Objectives: This study aimed to investigate the frequency and clinicopathological characteristics of HPV-independent cervical squamous cell carcinoma (CSCC).
Methods: A total of 3869 patients with CSCC from 2017 to 2021 were searched. p16INK4a immunochemistry (IHC), two HPV-DNA(L1) polymerase chain reactions and HPV mRNA in situ hybridization were performed. Viral copies were detected using the 21 HPV quantitative test.
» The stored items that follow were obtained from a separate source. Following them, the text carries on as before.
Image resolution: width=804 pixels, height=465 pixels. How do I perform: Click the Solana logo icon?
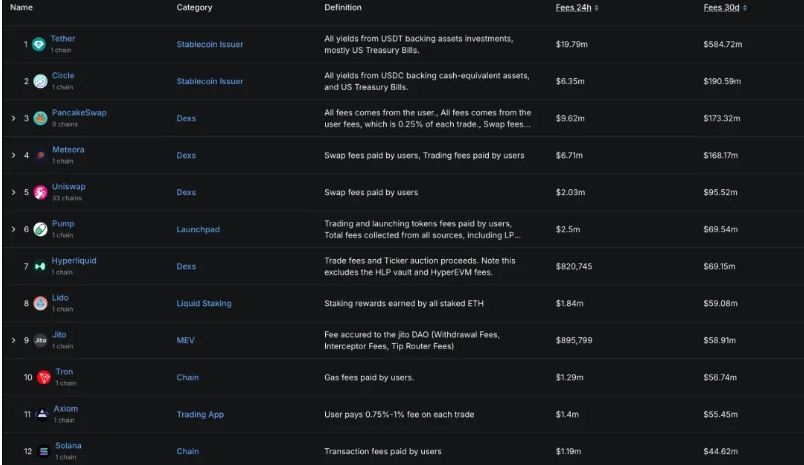tap(44, 451)
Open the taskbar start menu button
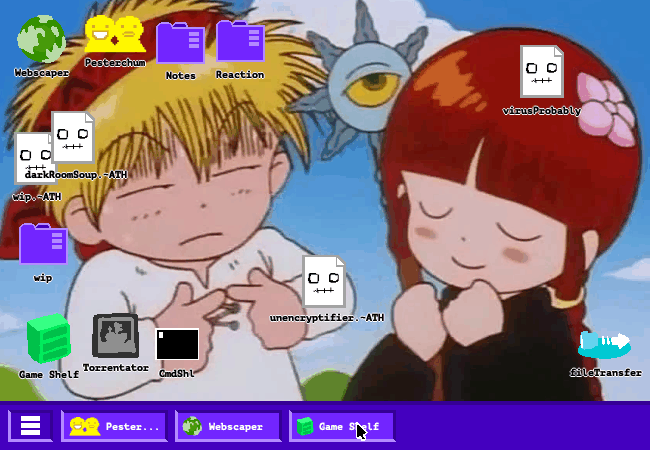The image size is (650, 450). [31, 426]
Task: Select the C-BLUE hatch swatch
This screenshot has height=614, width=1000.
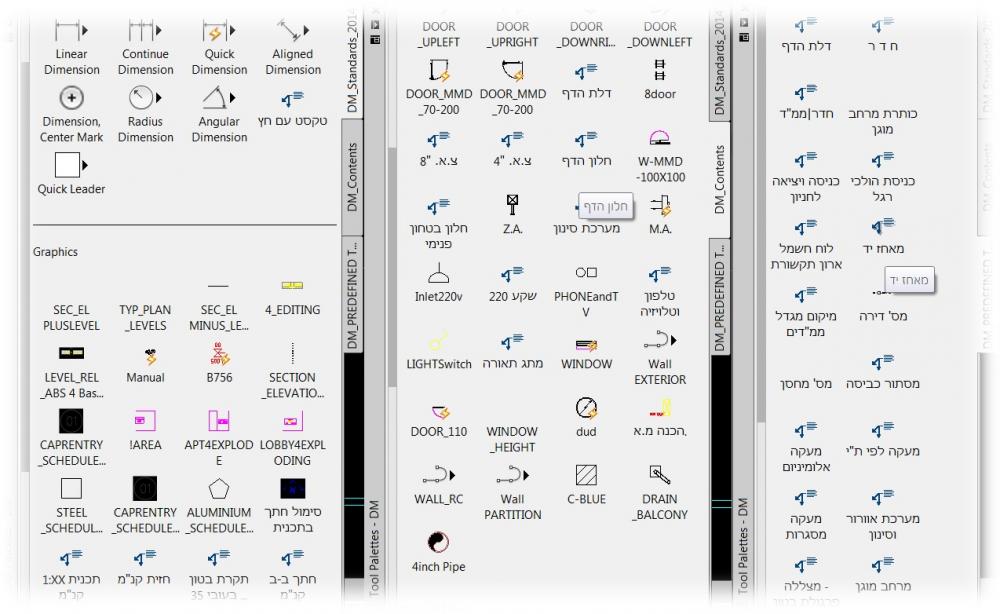Action: 586,475
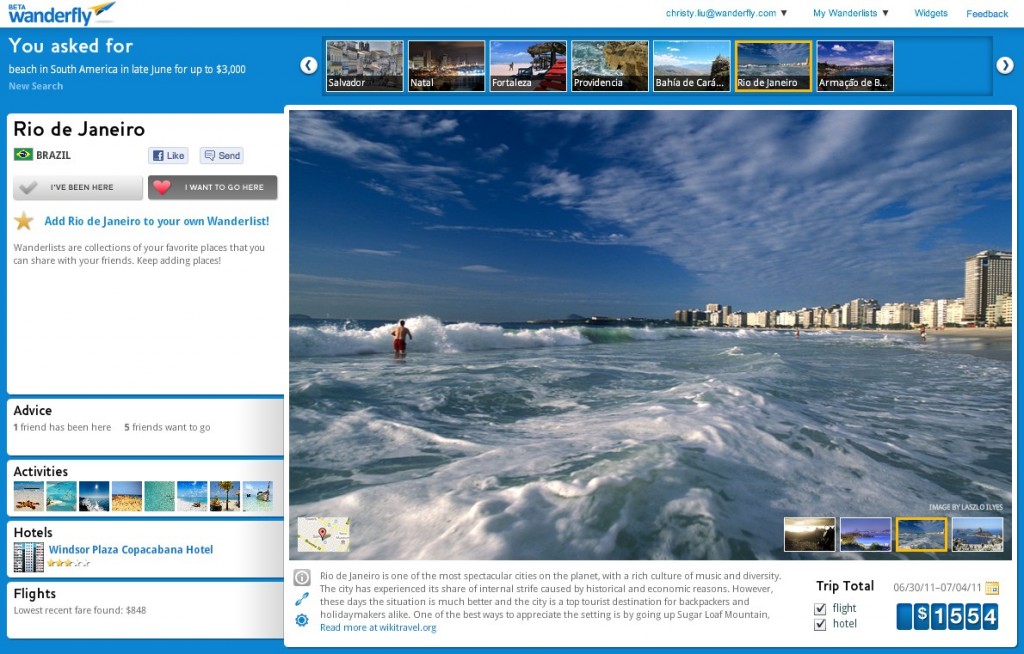
Task: Click the gear icon beside description
Action: pyautogui.click(x=302, y=621)
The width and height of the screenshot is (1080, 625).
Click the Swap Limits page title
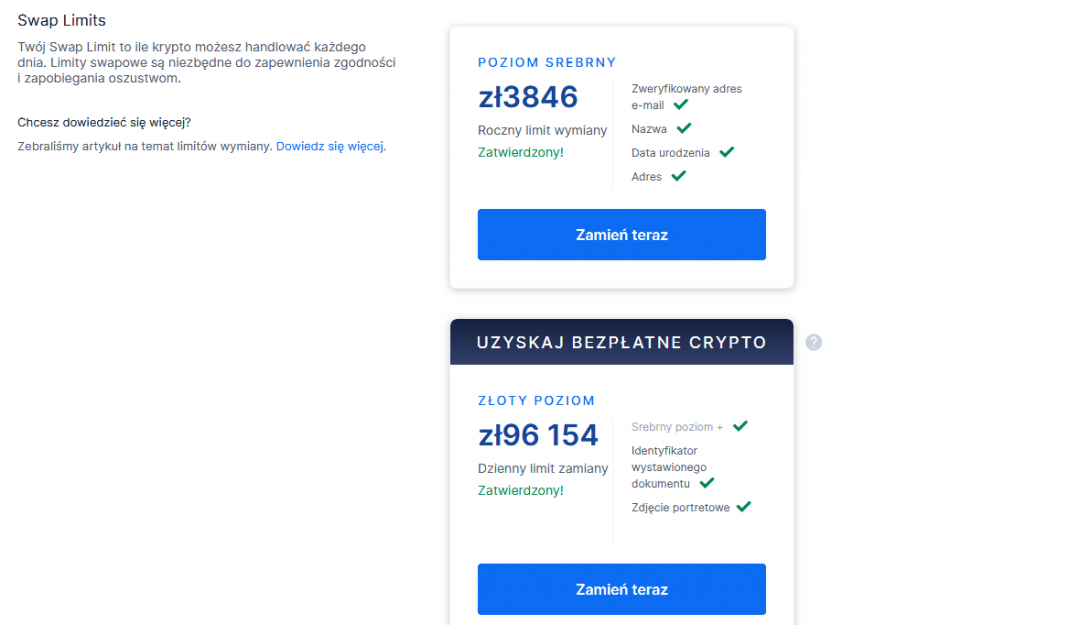tap(61, 20)
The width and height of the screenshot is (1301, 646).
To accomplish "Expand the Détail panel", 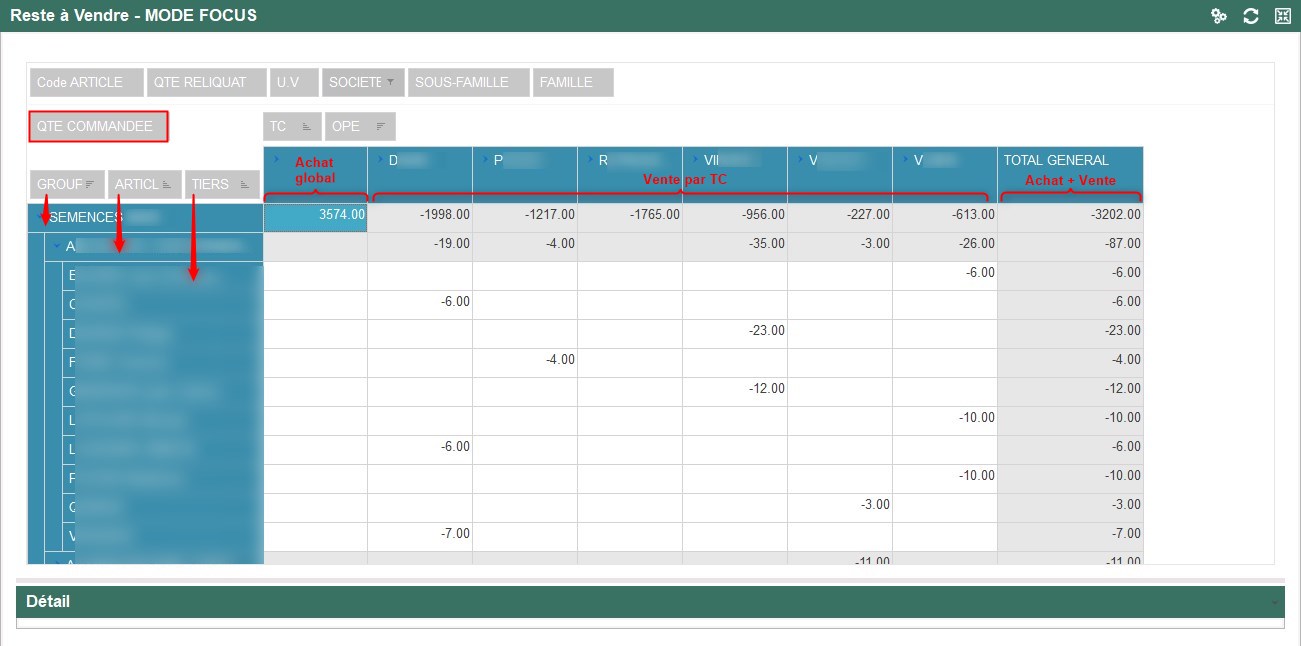I will point(1274,603).
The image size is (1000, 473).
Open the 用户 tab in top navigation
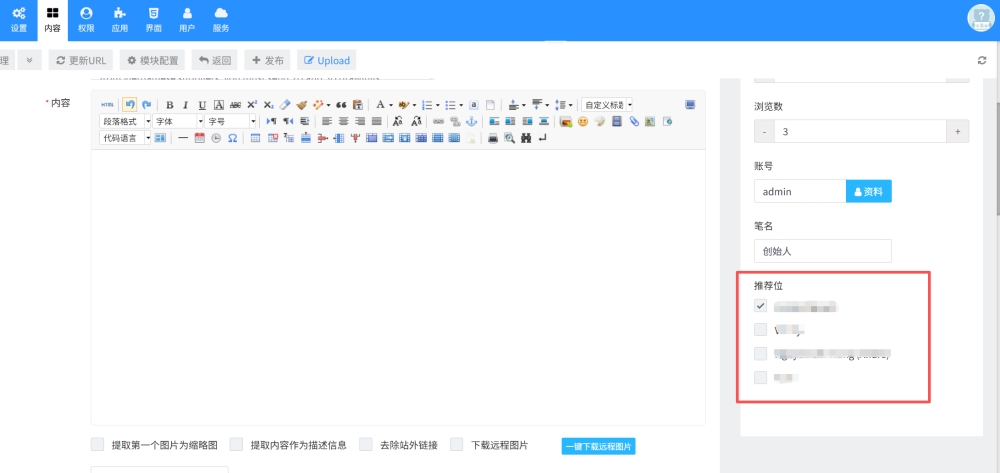187,19
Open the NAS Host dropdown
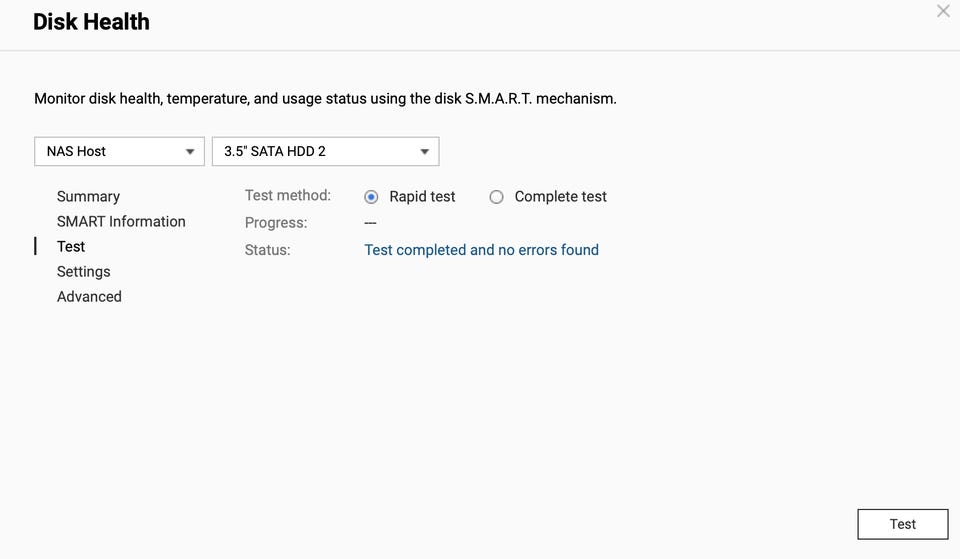This screenshot has height=559, width=960. click(119, 151)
Results: Six cases showed negative results in all four assays (group 1, 0.16%). Twenty-seven cases showed discordant results (group 2), and 3836 cases presented all-positive results (group 3). p16INK4a IHC showed similar sensitivity, specificity, and positive predictive value compared to the other three direct HPV assays. 21 HPV genotyping showed 100% of negative predictive value. HPV copies were extremely lower in Group 2 than in Group 3 (P < 0.01), but were not significantly different from those in Group 1. Older age, advanced FIGO stage (III-IV) and abnormal p53 (p53abn) IHC were independent predictors of HPV-negative status in univariate and multivariate logistic regression. Group 2 had similar proportions of age >60 years and p53abn IHC with Group 1, but had fewer cases with advanced FIGO stage (P < 0.05) and TILs (P < 0.05). Groups 1 and 2 had worse disease-free survival (DFS) and disease-specific survival (DSS) than Group 3 (P < 0.01), while no significant difference was found between these two groups. HPV-negative status was a risk factor for both DFS (P < 0.05) and DSS (P < 0.01) in univariate but not multivariate Cox regression.
Conclusions: Joint detection of multiple technologies and evaluation of clinicopathological characteristics discriminate between HPV-independent and low-copy HPV-associated CSCC cases that present similar prognoses. Additional attention should be paid to these low-copy HPV-associated cases in clinical practice.
Keywords: HPV DNA; HPV RISH; HPV-independent SCC; TILs; p16(INK4a).